[Stored records]
################

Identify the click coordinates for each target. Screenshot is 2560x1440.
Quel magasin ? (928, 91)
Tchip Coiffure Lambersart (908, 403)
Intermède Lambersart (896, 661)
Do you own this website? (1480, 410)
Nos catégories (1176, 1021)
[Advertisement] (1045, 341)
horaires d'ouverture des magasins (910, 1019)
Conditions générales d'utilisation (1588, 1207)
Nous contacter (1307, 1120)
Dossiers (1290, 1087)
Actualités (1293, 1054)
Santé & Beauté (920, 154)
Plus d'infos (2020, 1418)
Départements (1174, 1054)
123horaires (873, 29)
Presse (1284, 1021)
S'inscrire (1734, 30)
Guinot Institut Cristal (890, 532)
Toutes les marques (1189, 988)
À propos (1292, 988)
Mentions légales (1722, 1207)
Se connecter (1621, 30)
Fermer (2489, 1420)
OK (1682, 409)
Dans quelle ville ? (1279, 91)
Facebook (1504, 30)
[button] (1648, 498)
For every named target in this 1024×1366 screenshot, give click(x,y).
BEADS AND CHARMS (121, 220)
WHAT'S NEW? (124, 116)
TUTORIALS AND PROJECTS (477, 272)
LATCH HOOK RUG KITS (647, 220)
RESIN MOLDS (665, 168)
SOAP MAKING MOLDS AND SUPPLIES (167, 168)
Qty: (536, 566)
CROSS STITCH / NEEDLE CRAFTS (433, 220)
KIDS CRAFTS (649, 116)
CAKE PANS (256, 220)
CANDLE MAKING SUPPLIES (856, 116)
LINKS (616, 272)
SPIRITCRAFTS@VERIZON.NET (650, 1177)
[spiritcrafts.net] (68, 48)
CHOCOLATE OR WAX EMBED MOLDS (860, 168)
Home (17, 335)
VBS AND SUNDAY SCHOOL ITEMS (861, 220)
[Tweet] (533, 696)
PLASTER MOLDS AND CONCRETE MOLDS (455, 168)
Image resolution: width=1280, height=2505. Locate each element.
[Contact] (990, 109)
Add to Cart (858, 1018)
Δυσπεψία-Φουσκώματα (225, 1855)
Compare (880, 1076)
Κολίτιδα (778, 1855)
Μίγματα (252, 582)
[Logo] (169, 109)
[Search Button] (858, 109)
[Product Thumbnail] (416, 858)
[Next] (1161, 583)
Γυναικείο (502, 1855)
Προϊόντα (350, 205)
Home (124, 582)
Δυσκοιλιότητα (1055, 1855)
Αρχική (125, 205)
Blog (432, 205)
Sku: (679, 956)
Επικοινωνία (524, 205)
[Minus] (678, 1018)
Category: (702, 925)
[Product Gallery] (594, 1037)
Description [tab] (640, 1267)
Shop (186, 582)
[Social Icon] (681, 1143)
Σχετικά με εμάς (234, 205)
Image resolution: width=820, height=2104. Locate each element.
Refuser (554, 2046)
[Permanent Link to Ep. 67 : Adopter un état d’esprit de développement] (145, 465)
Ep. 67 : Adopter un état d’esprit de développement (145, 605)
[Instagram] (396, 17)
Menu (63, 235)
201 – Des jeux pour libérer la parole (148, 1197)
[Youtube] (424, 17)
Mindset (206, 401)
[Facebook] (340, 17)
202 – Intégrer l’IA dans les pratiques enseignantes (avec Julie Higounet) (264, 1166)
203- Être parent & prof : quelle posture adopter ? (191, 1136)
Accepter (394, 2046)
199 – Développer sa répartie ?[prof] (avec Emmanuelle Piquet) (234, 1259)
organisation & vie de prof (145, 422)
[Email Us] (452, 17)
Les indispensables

################

== INSTRUCTIONS FOR THE TASK ==
Copy each line above containing the string "width".

== EXERCISE RESPONSE ==
Image resolution: width=1280, height=2505. Locate each element.
Image resolution: width=820, height=2104. Locate each element.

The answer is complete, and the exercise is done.